As the anesthesia wore off, a bushy-haired man in a gauze mask, with a stethoscope around his neck, and a percussion hammer and sphygmomanometer jutting from the pocket of his white lab coat, came into focus.

“What’s your name?” he asked.

“Leyner. Mark Leyner,” I answered groggily.

“Do you know where you are?”

“All I know is that I answered an ad in

High Times

for volunteers for experimental brain surgery and that a week later a Nissan mini-van picked me up and I was driven blindfolded to a secret laboratory in Tijuana.”

“You don’t remember undergoing the procedure?”

“Procedure? What are you talking—?”

At that moment, half a dozen FDA agents, automatic weapons blazing, killed the “doctor” who had operated on me, and then escorted me to the border where I was given $20 and a small bottle of effervescent apple juice.

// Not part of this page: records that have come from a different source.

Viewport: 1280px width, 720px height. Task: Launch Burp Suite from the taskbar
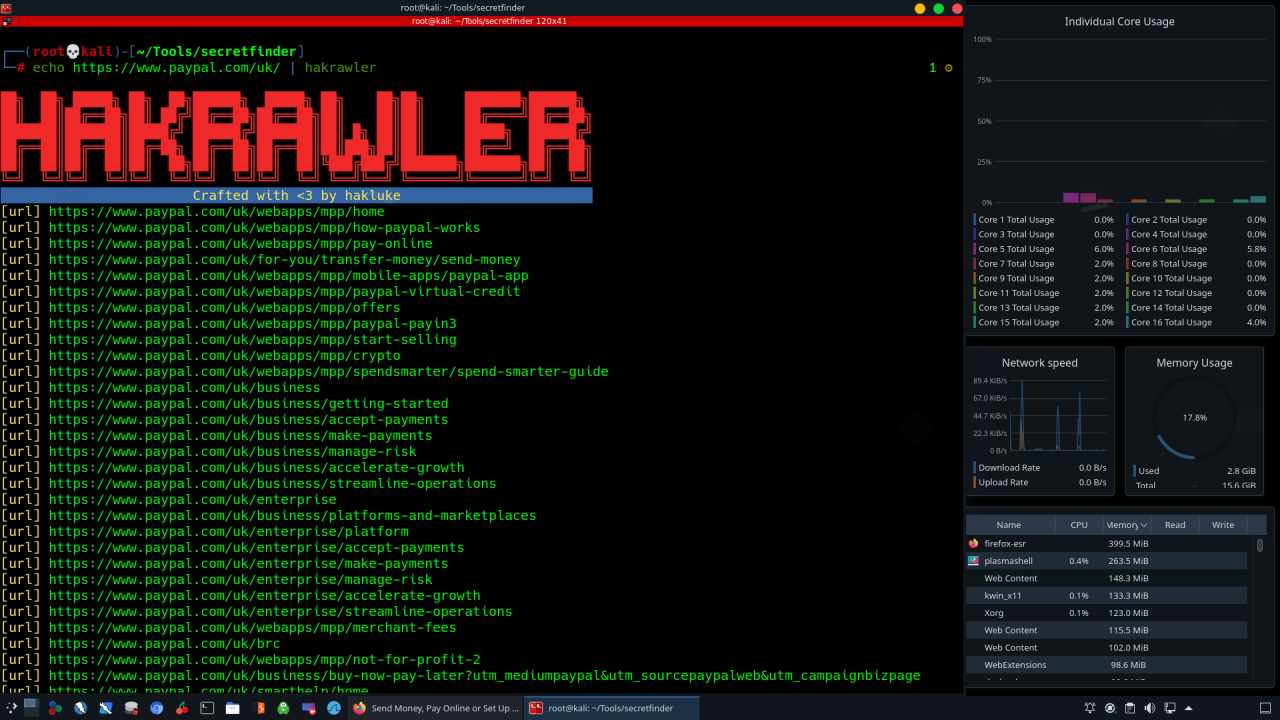click(x=258, y=709)
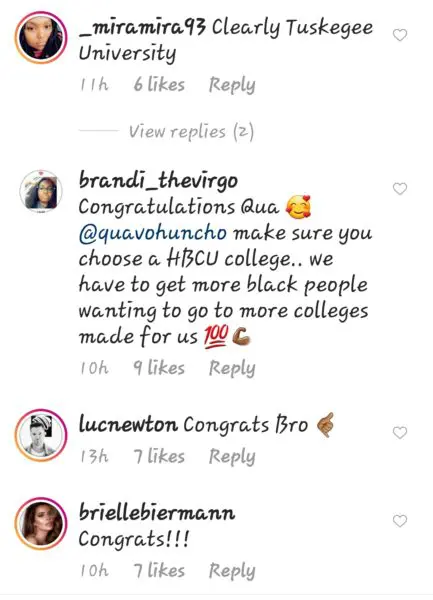Reply to briellebiermann's comment
The width and height of the screenshot is (433, 600).
232,571
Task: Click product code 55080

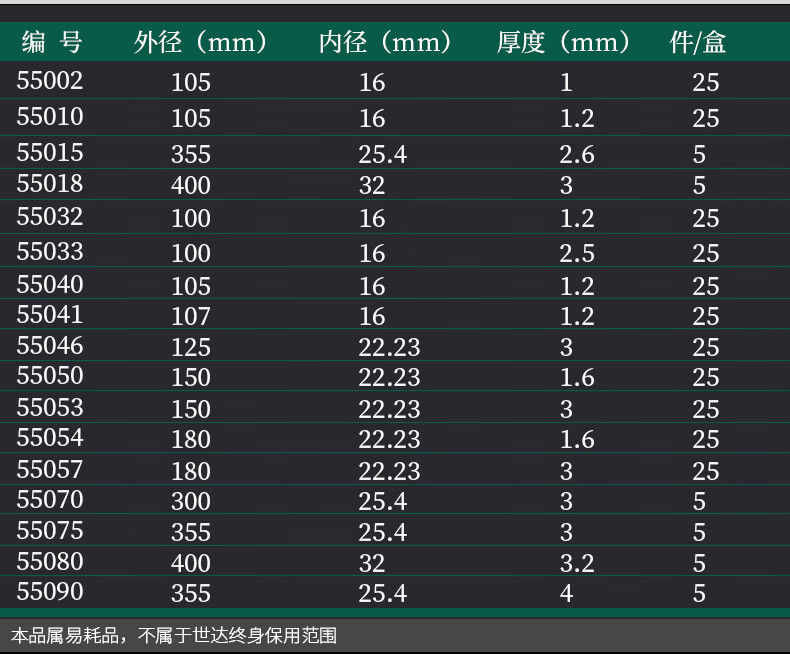Action: [50, 561]
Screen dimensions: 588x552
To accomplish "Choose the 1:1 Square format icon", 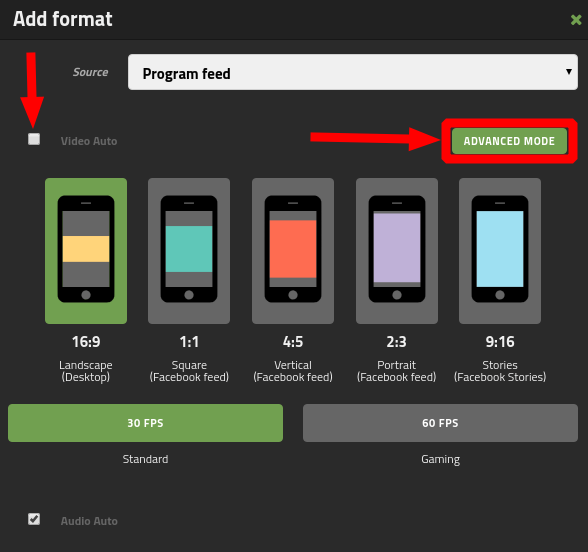I will [189, 250].
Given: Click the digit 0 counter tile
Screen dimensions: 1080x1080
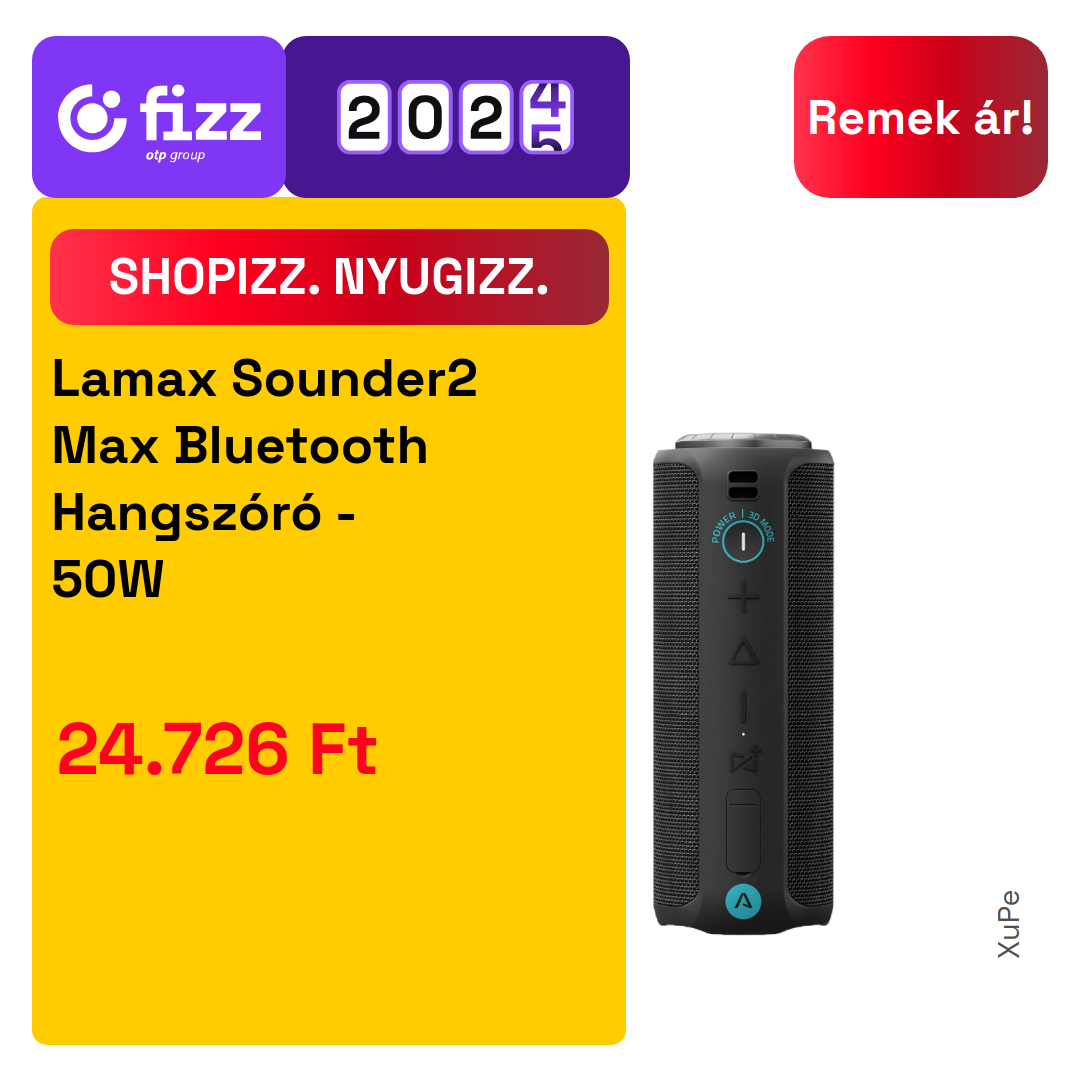Looking at the screenshot, I should (425, 117).
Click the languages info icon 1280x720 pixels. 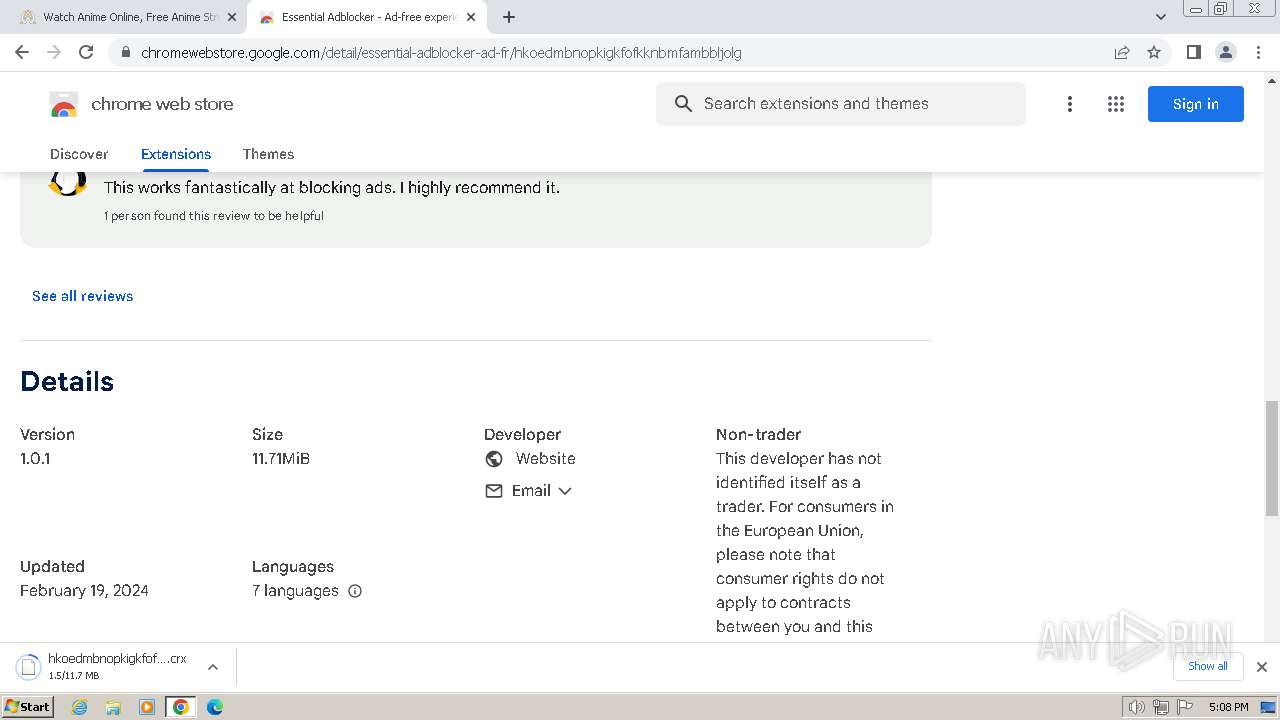(x=355, y=591)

JOAN JETT: Notwithstanding all the bullshit to the contrary, I was the last person to be with Mark Leyner before he disappeared. I remember that afternoon vividly — Mark was at his escritoire, his fingers a blur across the keyboard of his laptop, thick daubs of chili paste on his temples, his nipples, and his balls. [Leyner would apply a poultice of chili paste to his temples, nipples, and testicles whenever he felt “blocked,” claiming that it unclogged the channels through which his “interior elixir” flowed.]